This moves the discussion nicely onto the downward propagation of the event. It wasn’t as strong as some SSWs – only 69% of the days 8-52 after the event had a negative 1000 hPa NAM index, and therefore ranks nearer the bottom end of Karpechko et al.’s “downward-propagating” SSWs (dSSW) (and that’s not surprising looking at Figure 5). However, it was nevertheless a dSSW, and had various impacts across the N Hemisphere. I’m somewhat limited in my analysis by the current US government shutdown, so I’ll focus on the British Isles.

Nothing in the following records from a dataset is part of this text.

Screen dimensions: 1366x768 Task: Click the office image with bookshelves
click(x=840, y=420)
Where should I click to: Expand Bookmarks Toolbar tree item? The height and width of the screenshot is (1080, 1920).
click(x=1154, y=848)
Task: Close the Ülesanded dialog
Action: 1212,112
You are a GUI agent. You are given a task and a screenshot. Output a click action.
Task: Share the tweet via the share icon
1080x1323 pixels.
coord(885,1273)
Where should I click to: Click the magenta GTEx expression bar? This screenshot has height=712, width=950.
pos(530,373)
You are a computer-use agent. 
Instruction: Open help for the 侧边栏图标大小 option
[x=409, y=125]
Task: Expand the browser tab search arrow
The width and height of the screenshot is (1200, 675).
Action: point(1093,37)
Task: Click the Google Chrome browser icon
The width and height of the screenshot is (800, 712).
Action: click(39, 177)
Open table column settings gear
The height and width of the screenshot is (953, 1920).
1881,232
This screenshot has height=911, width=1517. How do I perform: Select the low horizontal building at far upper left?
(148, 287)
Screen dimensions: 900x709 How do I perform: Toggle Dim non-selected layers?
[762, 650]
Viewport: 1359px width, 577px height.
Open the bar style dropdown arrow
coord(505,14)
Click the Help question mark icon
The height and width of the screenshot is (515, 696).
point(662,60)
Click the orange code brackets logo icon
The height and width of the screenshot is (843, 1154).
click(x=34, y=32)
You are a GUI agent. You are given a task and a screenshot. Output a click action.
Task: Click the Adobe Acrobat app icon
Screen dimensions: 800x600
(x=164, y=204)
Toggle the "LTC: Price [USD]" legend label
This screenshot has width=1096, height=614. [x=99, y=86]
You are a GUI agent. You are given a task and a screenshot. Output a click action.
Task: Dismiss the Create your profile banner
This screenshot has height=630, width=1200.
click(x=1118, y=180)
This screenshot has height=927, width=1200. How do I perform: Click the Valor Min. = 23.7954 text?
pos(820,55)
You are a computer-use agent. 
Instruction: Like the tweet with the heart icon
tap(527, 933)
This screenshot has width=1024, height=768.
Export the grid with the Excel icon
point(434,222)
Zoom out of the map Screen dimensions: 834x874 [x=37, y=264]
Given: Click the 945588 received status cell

Figure 6 (a snippet from some work I’ve been doing on SSWs and easterly outbreaks in the UK) shows the British Isles were influenced by easterlies 7-13 days after the SSW – which was the only case of mean easterlies in the 45 days following the event. Using this metric… the 2009 SSW isn’t special at all, although does pass my semi-arbitrary threshold of 5 consecutive easterly days for a true “outbreak”. However, I still do find it incredible that such a huge, hemispheric phenomenon as a major SSW, involving massive planetary waves and propagation from 30-50 km above our heads, can have a detectable response in such a small area as the British Isles. That’s one of those “isn’t the atmosphere amazing?!” moments.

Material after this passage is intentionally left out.